Y entramos en una cotidiana vorágine de cifras y gráficas sin reparar en lo que ello conlleva para pacientes, sanitarios, familiares y amigos de cada uno de los afectados. Pero todo puede ser peor y uno se entera por los medios de comunicación que los muertos se mueren solos, sin ese último adiós que todos esperan, y que no hay velatorio, y que los almacenan en una helada morgue destinada a otros fines. Se esfuma esa vital aspiración de todo ser humano que es enterrar a sus muertos, que si no es un derecho humano reconocido por la ONU debiera serlo. Pero hay más, los sanitarios también se convierten en pacientes, a otros les toca decidir a quién hay que atender y a quién se le deja morir, como en una cruenta guerra pero sin enemigo visible.

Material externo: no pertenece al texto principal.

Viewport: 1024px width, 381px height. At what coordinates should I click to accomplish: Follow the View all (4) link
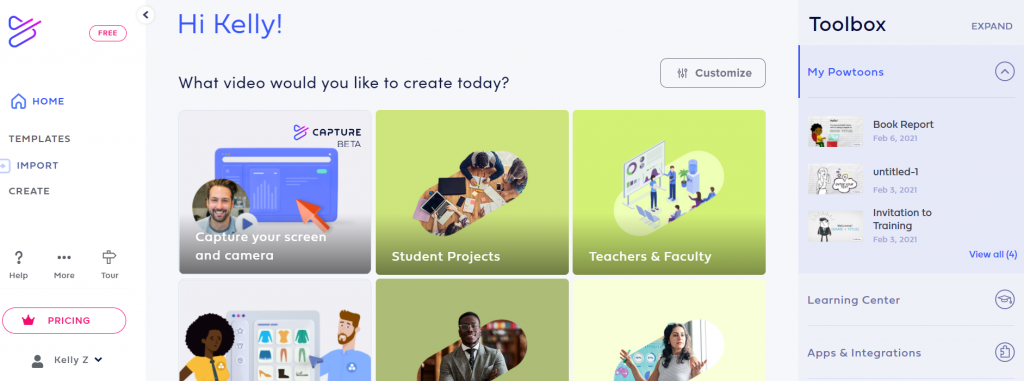coord(993,254)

Y pensamos en todas las personas que de la noche a la mañana han perdido su negocio, su salario, su proyecto diario. Los que viven solos se entristecen, los acompañados tienen que reinventarse para lograr un mínimo orden y armonía en un enfrentarse a ellos mismos y a sus allegados a cara descubierta y las 24 horas del día.

Y de repente todos saben de virus como de fútbol, todos tenemos nuestra opinión. Y nos damos cuenta del analfabetismo científico de la sociedad: ¿qué es un virus?, ¿cuánto mide?, ¿por qué le dicen coronavirus?, ¿de qué está compuesto?, ¿de dónde proviene?, ¿por qué es tan agresivo?, ¿qué cantidad hay?, ¿dónde habita? Y se convierte en terreno abonado para toda clase de bulos, medias verdades, presuntos consejos de expertos, pseudociencia en fin... Que encuentran en las redes sociales una propagación también viral. Pero asimismo empezamos a intuir lo que es la ecología aplicada al entramado socio-económico; cómo, por ejemplo, una ruptura de un eslabón de la cadena repercute en el resto y puede colapsar el sistema.

Y percibimos la capacidad de resiliencia de nuestra sociedad, como asumimos con disciplina la nueva situación y como somos capaces de poner la imaginación al servicio de los demás, sea en inventar remedios caseros para la falta de material sanitario pero también de volcar en las redes sociales el ingenio humorístico que nos regala sonrisas cuando más las necesitamos.

Y nos preocupa el mañana porque tenemos mucho tiempo para pensar encerrados en nuestras celdas. ¿Cómo resurgiremos?, ¿nos recuperaremos anímica y económicamente?, ¿seremos capaces de asimilar lo ocurrido para mirar la vida con una perspectiva distinta, más allá de nuestras pequeñas miserias cotidianas?, ¿daremos importancia a lo que verdaderamente la tiene: la familia, el trabajo, el deterioro de nuestro medio?, ¿o pronto nos olvidaremos de lo sufrido y nos lanzaremos a un consumismo depredador los que se lo puedan permitir?

Y si hay un ganador en todo esto es nuestro entorno llamado Tierra. Cual un tal Chernóbil o Fukushima tras sus accidentes nucleares y el despoblamiento consiguiente, la naturaleza recarga sus pilas: se reducen drásticamente los gases de efecto invernadero, las especies animales recobran tranquilidad, el saqueo de las materias primas se toma un respiro... Lo que los tratados internacionales no han conseguido, el enanito Covid ha necesitado pocos meses y nos ha desnudado como a aquel rey del cuento que escribiera Hans Christian Andersen.